— TASK STATEMENT —
Wherever "computer" appears in the records below, copy the line that holds it.

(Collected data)

# # # #

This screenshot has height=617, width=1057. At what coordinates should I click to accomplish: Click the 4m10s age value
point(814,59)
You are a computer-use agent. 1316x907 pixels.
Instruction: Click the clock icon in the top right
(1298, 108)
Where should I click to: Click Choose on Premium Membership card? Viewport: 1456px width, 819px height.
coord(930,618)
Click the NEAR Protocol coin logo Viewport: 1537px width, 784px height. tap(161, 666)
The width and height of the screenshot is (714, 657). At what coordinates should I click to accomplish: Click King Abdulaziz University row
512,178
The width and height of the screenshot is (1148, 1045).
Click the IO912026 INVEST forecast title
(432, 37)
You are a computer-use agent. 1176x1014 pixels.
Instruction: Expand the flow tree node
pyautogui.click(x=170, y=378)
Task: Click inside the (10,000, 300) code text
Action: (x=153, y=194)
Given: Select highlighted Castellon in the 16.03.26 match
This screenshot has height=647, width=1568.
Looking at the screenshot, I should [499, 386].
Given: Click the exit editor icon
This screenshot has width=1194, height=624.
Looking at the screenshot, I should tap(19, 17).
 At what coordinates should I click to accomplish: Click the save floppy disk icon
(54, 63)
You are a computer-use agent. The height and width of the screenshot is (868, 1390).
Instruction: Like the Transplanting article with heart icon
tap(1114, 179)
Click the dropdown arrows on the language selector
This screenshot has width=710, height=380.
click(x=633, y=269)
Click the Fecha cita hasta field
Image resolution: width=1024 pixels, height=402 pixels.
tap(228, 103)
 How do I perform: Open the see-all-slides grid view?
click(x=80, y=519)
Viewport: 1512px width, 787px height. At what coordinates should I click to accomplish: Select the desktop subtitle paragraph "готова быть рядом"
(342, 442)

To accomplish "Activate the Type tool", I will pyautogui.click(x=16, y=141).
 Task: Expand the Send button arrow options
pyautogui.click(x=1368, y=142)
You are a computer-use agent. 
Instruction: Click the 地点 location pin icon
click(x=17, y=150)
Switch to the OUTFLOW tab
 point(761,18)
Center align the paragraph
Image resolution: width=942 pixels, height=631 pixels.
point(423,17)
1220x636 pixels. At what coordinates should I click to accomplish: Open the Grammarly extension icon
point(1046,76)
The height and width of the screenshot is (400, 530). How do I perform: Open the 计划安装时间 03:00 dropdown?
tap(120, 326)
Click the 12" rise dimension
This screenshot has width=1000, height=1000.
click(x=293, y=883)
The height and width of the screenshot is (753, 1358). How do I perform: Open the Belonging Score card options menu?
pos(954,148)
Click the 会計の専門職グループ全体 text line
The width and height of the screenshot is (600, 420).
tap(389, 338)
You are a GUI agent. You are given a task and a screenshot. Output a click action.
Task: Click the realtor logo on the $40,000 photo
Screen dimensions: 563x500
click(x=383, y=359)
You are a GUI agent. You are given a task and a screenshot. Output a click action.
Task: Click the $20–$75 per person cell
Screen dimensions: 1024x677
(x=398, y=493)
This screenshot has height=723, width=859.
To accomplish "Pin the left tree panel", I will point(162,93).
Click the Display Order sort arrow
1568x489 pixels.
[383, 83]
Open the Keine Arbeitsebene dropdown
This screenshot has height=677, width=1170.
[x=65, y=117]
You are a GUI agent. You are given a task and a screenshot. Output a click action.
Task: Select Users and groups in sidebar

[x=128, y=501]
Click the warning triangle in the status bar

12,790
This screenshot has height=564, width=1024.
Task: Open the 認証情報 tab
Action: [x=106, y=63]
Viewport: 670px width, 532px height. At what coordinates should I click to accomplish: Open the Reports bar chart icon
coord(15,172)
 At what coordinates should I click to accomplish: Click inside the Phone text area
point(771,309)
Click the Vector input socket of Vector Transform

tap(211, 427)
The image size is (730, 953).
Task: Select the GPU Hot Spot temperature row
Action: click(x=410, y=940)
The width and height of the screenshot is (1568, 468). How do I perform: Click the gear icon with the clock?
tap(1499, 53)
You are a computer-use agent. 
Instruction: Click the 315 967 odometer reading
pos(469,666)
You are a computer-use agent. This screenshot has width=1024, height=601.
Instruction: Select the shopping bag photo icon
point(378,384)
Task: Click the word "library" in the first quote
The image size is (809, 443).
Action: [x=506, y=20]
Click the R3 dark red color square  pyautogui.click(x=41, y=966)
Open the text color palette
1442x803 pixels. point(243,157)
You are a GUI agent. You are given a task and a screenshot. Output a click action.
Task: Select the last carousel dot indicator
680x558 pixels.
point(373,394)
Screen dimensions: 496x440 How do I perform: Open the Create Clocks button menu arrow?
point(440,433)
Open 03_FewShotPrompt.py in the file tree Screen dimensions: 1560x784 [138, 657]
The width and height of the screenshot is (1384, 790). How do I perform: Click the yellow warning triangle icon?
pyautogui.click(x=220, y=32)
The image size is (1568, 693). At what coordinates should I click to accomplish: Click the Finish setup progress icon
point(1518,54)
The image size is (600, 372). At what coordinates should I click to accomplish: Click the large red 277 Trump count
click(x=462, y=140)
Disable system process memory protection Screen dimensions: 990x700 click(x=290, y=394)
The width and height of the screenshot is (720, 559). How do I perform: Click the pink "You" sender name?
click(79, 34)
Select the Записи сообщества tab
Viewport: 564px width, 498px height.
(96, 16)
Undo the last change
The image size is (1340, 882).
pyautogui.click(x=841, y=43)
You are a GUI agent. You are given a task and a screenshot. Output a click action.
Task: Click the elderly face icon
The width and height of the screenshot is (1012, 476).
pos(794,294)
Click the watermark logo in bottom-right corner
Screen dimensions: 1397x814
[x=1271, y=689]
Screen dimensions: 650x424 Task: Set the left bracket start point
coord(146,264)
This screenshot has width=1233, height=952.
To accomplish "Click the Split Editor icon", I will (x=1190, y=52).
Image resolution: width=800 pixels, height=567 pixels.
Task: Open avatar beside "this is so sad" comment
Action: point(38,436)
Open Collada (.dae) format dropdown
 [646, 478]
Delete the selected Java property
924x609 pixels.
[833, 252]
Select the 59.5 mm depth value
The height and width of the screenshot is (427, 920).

# # # #

— RESPONSE TO THE TASK —
You are a computer-use agent. 1316x907 pixels.
You are a computer-use agent. 1176x1014 pixels.
You are a computer-use agent. The height and width of the screenshot is (868, 1390).
You are a computer-use agent. 
You are a computer-use agent. 
You are a computer-use agent. This screenshot has width=1024, height=601.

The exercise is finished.